This document is an excerpt from the EUR-Lex website
Document 62010CJ0619
Samenvatting van het arrest
Samenvatting van het arrest
Zaak C-619/10
Trade Agency Ltd
tegen
Seramico Investments Ltd
(verzoek van de Augstākās tiesas Senāts om een prejudiciële beslissing)
„Justitiële samenwerking in burgerlijke zaken — Verordening (EG) nr. 44/2001 — Tenuitvoerlegging — Gronden voor betwisting — Geen kennisgeving van geding inleidend stuk — Toetsing door aangezochte rechter — Omvang — Waarde van informatie in certificaat — Schending van openbare orde — Niet-gemotiveerde rechterlijke beslissing”

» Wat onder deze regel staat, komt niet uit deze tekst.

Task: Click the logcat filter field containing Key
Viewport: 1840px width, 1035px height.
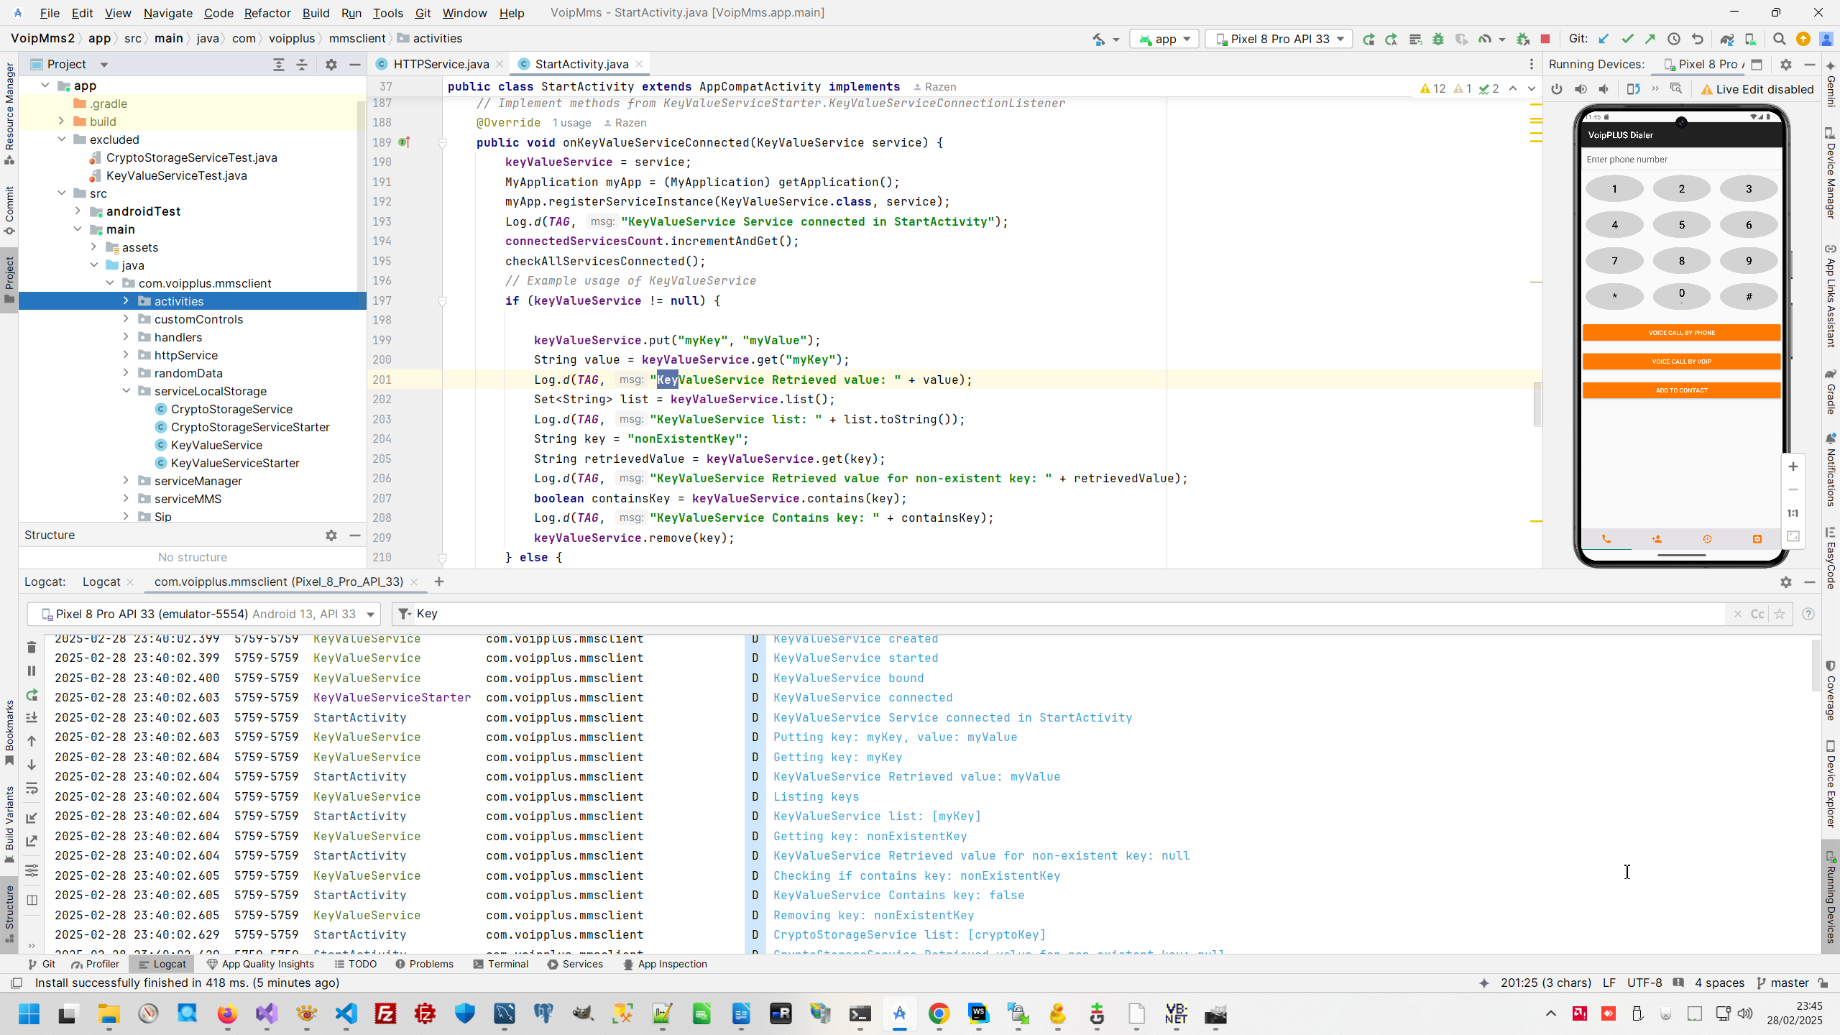Action: (x=1006, y=614)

Samenvatting – Arrest van het Hof (Eerste kamer) van 6 september 2012
Justitiële samenwerking in burgerlijke zaken – Rechterlijke bevoegdheid en tenuitvoerlegging van beslissingen in burgerlijke en handelszaken – Verordening nr. 44/2001 – Erkenning en tenuitvoerlegging van beslissingen – Gronden voor weigering – Ontbreken van tijdige betekening of mededeling van geding inleidend stuk aan verweerder tegen wie verstek werd verleend – Toetsing door aangezochte rechter – Omvang – Nagaan van juistheid van gegevens in certificaat dat is afgegeven op basis van artikel 54 van verordening – Daaronder begrepen
(Verordening nr. 44/2001 van de Raad, punten 16 en 17 van de considerans en art. 34, punt 2, 36, 45 en 54)

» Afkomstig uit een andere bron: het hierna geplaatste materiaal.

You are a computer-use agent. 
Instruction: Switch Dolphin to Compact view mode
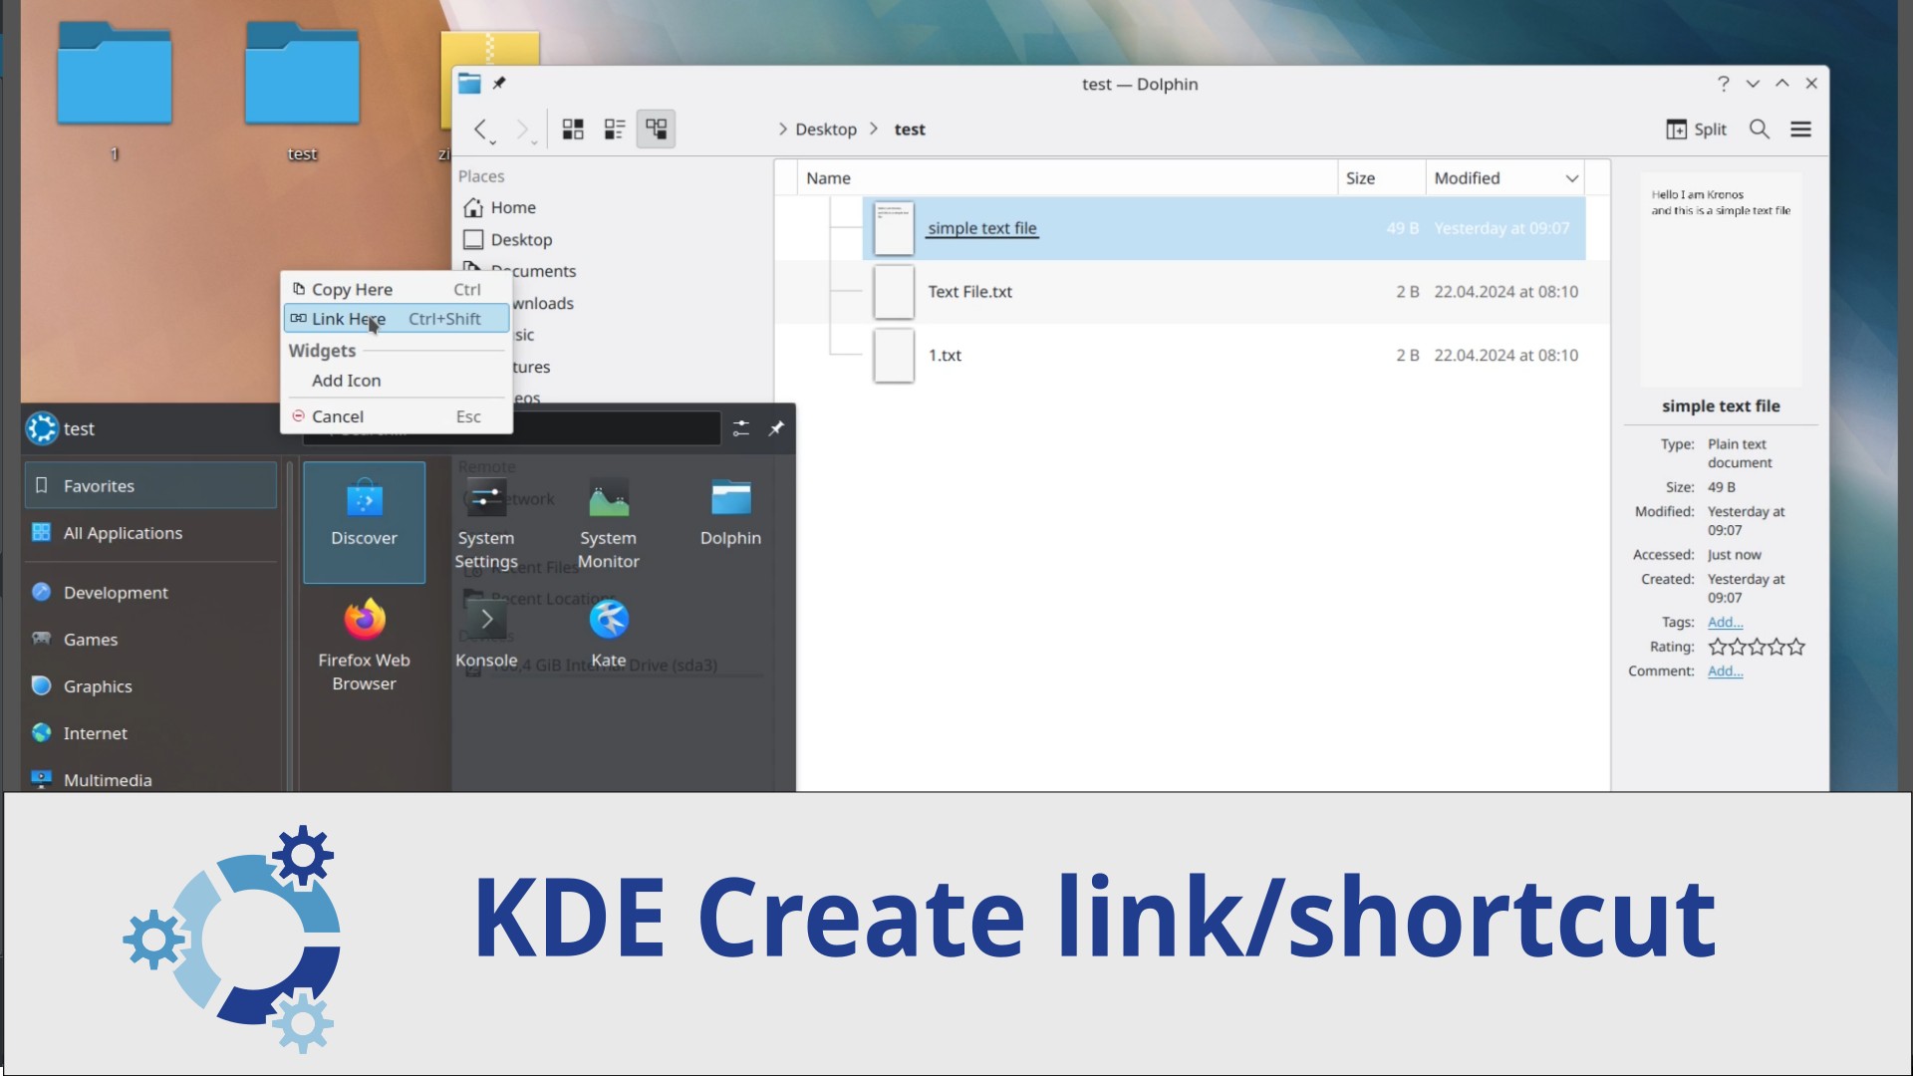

Justitiële samenwerking in burgerlijke zaken – Rechterlijke bevoegdheid en tenuitvoerlegging van beslissingen in burgerlijke en handelszaken – Verordening nr. 44/2001 – Erkenning en tenuitvoerlegging van beslissingen – Gronden voor weigering – Schending van openbare orde van aangezochte staat – Beoordeling door aangezochte rechter – Grenzen – Toezicht door Hof
(Verordening nr. 44/2001 van de Raad, art. 34, punt 1, 36 en 45, lid 2)
Justitiële samenwerking in burgerlijke zaken – Rechterlijke bevoegdheid en tenuitvoerlegging van beslissingen in burgerlijke en handelszaken – Verordening nr. 44/2001 – Erkenning en tenuitvoerlegging van beslissingen – Gronden voor weigering – Schending van openbare orde van aangezochte staat – Beoordeling door aangezochte rechter – Beslissing bij verstek en zonder motivering gegeven in staat van herkomst – Onderzoek of eventueel sprake is van kennelijke en buitensporige schending van recht van verweerder op eerlijk proces – In aanmerking te nemen factoren
(Verordening nr. 44/2001 van de Raad, art. 34, punt 1, en 45, lid 1; Handvest van de grondrechten van de Europese Unie, art. 47, tweede alinea)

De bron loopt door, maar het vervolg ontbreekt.